Strength, Mental and Physical, to Complement Suns’ Speed

There is no shortage of physicality on this Suns team. Alex Len has put on 40 pounds – the good kind – since his freshman year at Maryland. P.J. Tucker has made an NBA living by getting his pickup truck frame in opponents’ faces and on the floor. Tyson Chandler earned the title of “enforcer” straight out of high school. Eric Bledsoe is a 6-1 tank.

Yet when it comes to toughness, Suns Head Coach Jeff Hornacek feels different muscles come into play.

“When you say tough, I don’t always think it’s physical,” he said. “Yeah, it’s a big part of it, but a lot of it is mental. When things are going bad, are you tough enough to not go crazy and try to get it back quickly? Are you a team that says ‘We’ll get it back with our defense and we’ll score and we’ll get back in the game that way.’ There’s a lot of parts to being tough.”

Phoenix is counting on the addition of Tyson Chandler and the maturity of younger players – including Eric Bledsoe, Markieff Morris and Alex Len – to generate a proactive front in the toughness department. At the very least, they’ve been tough on each other.

“I think some of our young guys are taking those steps too,” Hornacek said. “They’re speaking up in practices, which is great. Tyson probably leads that, but the other guys are talking. That’s what we need. You can’t have one guy saying ‘we’ve got to pick it up.’ The whole team’s got to do it. I see that now. These guys are getting on each other. They see one of the five guys isn’t pulling [his] weight, they’ll say something.”
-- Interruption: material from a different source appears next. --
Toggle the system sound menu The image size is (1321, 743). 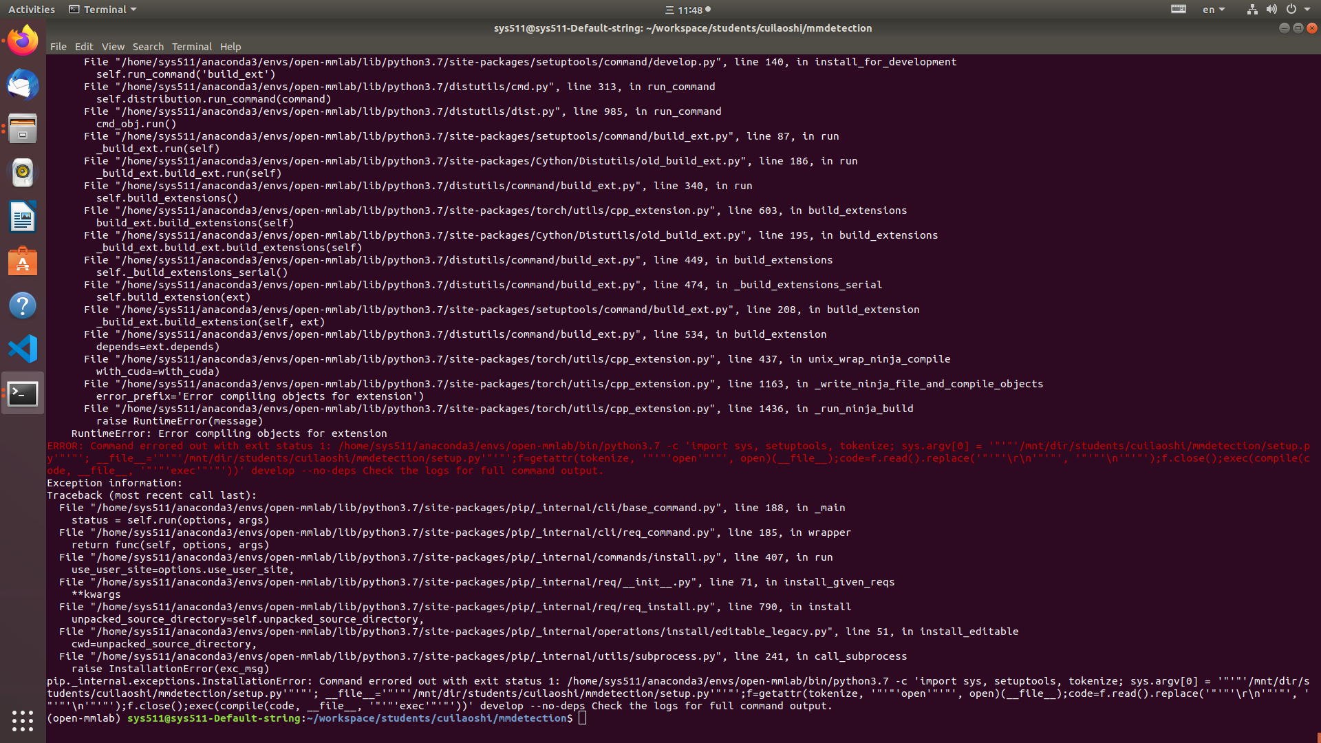1271,9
There will be times when saying nothing is just as effective. When Phoenix’s new defense-first mentality is challenged, Hornacek hopes to see his players respond with well-timed tenacity.

“Young guys, sometimes they get caught up in it,” Hornacek said. “They get cracked, they don’t pick the right times to crack somebody back. They might do it the next play when the referee’s watching. Now the guy gets two free throws and he’s laughing. It’s the little tricks that you learn as the years go on.”
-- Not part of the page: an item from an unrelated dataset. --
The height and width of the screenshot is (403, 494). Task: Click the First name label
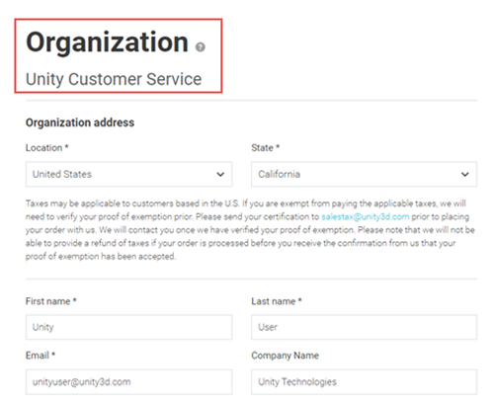(51, 301)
Phoenix will need all those tricks and more in a brutal Western Conference. The talent at point guard – a position at which the Suns have doubled up with Bledsoe and Brandon Knight – has never seemed deeper. Chandler will team up with Len to give the Suns a quality counter to the Gasols, Jordans and Cousins of the world. All of them will test a Phoenix team that has relied on speed and lacked in strength in years past.
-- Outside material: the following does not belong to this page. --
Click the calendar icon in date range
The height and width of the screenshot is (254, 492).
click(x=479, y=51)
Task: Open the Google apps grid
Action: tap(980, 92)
“When guys find a player that’s mentally weak, they’re going to pick on that guy,” Hornacek said. “They’re going to get after you. If you’re not physical, they’ll post you up, they’ll hit you early and get you out of your game.”

It is why Jeff Hornacek yells at players for not diving for loose balls, why he claps over a simple-but-effective rotation on defense, and why Tyson Chandler will race from the end of the bench to midcourt, roaring like a madman for a teammate who has shown maximum effort for the sake of a single possession.

Never let up, and the opponent might just let up on you.

“I think when you play physical and you’re mentally tough, you put some fear in the other team,” Hornacek.